Records provided Start Marker

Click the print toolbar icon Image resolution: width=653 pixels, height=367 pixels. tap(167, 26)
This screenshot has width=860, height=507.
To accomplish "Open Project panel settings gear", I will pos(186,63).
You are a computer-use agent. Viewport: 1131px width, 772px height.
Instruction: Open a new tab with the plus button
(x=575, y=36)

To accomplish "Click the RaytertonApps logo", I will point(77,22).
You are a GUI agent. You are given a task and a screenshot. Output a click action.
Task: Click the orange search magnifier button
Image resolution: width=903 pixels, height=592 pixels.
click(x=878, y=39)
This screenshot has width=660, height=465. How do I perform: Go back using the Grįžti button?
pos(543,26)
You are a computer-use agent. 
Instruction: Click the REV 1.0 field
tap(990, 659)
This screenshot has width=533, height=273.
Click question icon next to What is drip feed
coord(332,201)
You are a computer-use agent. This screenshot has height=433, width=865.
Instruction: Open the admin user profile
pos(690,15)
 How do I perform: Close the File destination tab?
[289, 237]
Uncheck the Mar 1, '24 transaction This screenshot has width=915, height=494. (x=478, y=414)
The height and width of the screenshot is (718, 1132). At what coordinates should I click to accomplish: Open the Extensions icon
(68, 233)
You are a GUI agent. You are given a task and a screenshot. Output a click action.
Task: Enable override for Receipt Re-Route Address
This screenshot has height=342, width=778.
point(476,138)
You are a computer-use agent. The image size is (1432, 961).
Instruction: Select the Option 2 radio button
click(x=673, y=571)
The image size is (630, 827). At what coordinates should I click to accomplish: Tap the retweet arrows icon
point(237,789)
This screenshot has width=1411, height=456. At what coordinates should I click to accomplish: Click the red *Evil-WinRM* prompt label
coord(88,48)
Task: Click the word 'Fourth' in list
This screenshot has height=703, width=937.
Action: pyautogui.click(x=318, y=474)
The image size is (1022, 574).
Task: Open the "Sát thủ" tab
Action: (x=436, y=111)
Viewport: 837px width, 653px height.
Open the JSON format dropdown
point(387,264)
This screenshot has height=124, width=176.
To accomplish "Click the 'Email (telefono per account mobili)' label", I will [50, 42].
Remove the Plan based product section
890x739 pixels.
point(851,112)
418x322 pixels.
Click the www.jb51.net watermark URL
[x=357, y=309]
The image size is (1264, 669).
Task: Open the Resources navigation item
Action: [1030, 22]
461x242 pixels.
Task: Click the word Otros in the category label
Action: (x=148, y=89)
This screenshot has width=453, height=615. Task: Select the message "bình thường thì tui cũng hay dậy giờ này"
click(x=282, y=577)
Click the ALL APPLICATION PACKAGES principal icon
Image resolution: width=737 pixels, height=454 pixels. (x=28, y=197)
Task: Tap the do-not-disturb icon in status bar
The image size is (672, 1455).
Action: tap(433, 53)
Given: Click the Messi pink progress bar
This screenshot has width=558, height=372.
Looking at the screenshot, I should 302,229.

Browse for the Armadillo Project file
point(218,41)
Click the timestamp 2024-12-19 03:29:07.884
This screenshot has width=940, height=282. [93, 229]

Records provided End Marker

▸ **Your task**
Write the records above out again precisely.

▸ **Answer for the task**
Click the print toolbar icon Image resolution: width=653 pixels, height=367 pixels. tap(167, 26)
This screenshot has width=860, height=507.
To accomplish "Open Project panel settings gear", I will pos(186,63).
You are a computer-use agent. Viewport: 1131px width, 772px height.
Instruction: Open a new tab with the plus button
(x=575, y=36)

To accomplish "Click the RaytertonApps logo", I will point(77,22).
You are a GUI agent. You are given a task and a screenshot. Output a click action.
Task: Click the orange search magnifier button
Image resolution: width=903 pixels, height=592 pixels.
click(x=878, y=39)
This screenshot has width=660, height=465. How do I perform: Go back using the Grįžti button?
pos(543,26)
You are a computer-use agent. 
Instruction: Click the REV 1.0 field
tap(990, 659)
This screenshot has width=533, height=273.
Click question icon next to What is drip feed
coord(332,201)
You are a computer-use agent. This screenshot has height=433, width=865.
Instruction: Open the admin user profile
pos(690,15)
 How do I perform: Close the File destination tab?
[289, 237]
Uncheck the Mar 1, '24 transaction This screenshot has width=915, height=494. (x=478, y=414)
The height and width of the screenshot is (718, 1132). At what coordinates should I click to accomplish: Open the Extensions icon
(68, 233)
You are a GUI agent. You are given a task and a screenshot. Output a click action.
Task: Enable override for Receipt Re-Route Address
This screenshot has height=342, width=778.
point(476,138)
You are a computer-use agent. The image size is (1432, 961).
Instruction: Select the Option 2 radio button
click(x=673, y=571)
The image size is (630, 827). At what coordinates should I click to accomplish: Tap the retweet arrows icon
point(237,789)
This screenshot has width=1411, height=456. At what coordinates should I click to accomplish: Click the red *Evil-WinRM* prompt label
coord(88,48)
Task: Click the word 'Fourth' in list
This screenshot has height=703, width=937.
Action: pyautogui.click(x=318, y=474)
The image size is (1022, 574).
Task: Open the "Sát thủ" tab
Action: (x=436, y=111)
Viewport: 837px width, 653px height.
Open the JSON format dropdown
point(387,264)
This screenshot has height=124, width=176.
To accomplish "Click the 'Email (telefono per account mobili)' label", I will [50, 42].
Remove the Plan based product section
890x739 pixels.
point(851,112)
418x322 pixels.
Click the www.jb51.net watermark URL
[x=357, y=309]
The image size is (1264, 669).
Task: Open the Resources navigation item
Action: [1030, 22]
461x242 pixels.
Task: Click the word Otros in the category label
Action: (x=148, y=89)
This screenshot has width=453, height=615. Task: Select the message "bình thường thì tui cũng hay dậy giờ này"
click(x=282, y=577)
Click the ALL APPLICATION PACKAGES principal icon
Image resolution: width=737 pixels, height=454 pixels. (x=28, y=197)
Task: Tap the do-not-disturb icon in status bar
The image size is (672, 1455).
Action: tap(433, 53)
Given: Click the Messi pink progress bar
This screenshot has width=558, height=372.
Looking at the screenshot, I should 302,229.

Browse for the Armadillo Project file
point(218,41)
Click the timestamp 2024-12-19 03:29:07.884
This screenshot has width=940, height=282. [93, 229]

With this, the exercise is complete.